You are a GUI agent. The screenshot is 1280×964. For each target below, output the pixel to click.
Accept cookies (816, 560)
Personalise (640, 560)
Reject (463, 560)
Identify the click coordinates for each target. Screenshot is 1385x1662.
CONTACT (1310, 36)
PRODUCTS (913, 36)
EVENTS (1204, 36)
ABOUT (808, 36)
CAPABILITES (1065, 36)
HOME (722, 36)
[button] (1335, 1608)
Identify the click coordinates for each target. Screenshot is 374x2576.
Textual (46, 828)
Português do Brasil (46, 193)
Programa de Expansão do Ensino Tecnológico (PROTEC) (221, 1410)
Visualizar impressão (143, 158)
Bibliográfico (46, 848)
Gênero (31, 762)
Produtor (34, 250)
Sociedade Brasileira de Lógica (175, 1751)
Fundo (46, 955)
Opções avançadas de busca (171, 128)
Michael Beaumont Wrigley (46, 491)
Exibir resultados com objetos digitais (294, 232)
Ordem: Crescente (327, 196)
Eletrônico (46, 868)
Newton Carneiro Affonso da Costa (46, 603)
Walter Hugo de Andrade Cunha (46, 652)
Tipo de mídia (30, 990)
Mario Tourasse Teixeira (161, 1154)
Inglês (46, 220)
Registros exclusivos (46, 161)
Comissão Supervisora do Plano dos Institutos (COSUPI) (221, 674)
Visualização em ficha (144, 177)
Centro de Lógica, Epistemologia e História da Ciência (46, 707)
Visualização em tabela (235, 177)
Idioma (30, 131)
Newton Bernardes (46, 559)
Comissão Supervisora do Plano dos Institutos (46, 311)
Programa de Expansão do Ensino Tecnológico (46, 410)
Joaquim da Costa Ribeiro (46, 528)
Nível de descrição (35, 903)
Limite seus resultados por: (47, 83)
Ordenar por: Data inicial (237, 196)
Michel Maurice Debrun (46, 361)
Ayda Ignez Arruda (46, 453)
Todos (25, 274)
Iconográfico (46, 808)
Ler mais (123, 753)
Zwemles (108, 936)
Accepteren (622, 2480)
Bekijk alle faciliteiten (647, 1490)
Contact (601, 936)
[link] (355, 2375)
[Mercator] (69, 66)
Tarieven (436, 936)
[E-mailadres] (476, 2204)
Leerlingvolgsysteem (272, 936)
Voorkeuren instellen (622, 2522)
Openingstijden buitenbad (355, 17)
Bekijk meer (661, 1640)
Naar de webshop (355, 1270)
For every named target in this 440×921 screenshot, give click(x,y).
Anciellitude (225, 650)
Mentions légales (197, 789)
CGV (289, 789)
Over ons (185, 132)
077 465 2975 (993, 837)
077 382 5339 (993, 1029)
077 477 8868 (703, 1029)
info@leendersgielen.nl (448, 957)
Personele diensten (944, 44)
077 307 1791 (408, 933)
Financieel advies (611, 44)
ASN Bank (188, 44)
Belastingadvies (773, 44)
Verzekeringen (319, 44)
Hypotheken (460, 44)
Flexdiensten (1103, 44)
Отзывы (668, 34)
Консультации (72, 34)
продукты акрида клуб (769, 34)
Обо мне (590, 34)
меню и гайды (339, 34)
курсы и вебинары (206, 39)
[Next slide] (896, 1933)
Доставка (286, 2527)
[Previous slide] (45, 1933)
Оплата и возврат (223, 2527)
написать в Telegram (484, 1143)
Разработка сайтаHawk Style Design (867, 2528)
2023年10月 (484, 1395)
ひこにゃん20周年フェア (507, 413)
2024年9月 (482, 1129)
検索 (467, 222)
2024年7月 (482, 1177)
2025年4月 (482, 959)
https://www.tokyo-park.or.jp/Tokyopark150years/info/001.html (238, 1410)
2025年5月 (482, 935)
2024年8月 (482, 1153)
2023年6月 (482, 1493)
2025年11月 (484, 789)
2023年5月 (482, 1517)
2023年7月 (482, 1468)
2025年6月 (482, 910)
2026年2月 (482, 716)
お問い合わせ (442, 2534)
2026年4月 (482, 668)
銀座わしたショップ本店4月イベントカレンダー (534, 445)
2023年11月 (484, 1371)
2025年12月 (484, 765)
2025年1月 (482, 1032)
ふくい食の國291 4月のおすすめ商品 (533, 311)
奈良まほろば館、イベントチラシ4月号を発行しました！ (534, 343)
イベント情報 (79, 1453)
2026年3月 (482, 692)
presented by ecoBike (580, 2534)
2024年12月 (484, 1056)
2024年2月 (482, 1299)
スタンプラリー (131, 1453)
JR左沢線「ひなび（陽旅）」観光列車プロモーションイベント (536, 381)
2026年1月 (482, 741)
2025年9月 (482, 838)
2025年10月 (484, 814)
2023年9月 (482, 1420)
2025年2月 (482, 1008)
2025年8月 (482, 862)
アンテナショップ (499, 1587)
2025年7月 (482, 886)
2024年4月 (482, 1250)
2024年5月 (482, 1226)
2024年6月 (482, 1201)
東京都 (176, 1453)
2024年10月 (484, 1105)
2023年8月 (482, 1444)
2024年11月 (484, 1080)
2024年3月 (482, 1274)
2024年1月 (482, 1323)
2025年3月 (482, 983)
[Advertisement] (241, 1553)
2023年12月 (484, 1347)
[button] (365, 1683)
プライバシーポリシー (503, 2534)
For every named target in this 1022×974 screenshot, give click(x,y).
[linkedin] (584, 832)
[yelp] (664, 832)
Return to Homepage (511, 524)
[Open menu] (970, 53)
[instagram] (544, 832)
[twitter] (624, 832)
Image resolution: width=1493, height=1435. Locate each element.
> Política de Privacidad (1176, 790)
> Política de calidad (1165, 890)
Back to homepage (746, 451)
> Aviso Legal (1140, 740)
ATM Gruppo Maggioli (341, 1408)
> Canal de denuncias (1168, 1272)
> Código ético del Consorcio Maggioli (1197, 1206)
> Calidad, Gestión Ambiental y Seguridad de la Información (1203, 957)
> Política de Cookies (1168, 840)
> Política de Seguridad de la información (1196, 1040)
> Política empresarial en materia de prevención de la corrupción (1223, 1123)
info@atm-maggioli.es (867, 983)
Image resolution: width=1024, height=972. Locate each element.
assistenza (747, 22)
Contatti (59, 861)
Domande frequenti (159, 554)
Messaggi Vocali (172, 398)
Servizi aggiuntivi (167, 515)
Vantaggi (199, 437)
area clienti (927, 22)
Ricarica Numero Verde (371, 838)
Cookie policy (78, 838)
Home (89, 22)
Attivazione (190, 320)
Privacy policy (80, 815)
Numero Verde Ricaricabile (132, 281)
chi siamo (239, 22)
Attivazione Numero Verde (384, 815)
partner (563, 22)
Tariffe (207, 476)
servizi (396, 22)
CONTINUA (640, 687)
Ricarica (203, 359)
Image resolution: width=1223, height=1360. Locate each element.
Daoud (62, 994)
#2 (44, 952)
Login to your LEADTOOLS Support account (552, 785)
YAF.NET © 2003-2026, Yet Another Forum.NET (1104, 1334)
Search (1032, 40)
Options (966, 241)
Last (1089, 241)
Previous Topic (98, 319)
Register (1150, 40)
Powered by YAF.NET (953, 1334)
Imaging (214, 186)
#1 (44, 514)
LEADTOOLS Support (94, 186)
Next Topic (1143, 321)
------------------------------------------------------------
#### Instrucciones de trabajo
Reúne todas las líneas de los registros de arriba en las que aparezca la palabra "each".

#### Solución del ejercicio
You are a GUI agent. The screenshot is 1280×964. For each target below, output the pixel to click.
Identify the click coordinates for each target. Screenshot is 1385x1662.
Identify the click coordinates for each target. Screenshot is 374x2576.
Image resolution: width=1493, height=1435. Locate each element.
Image resolution: width=1024, height=972. Locate each element.
Image resolution: width=1223, height=1360. Locate each element.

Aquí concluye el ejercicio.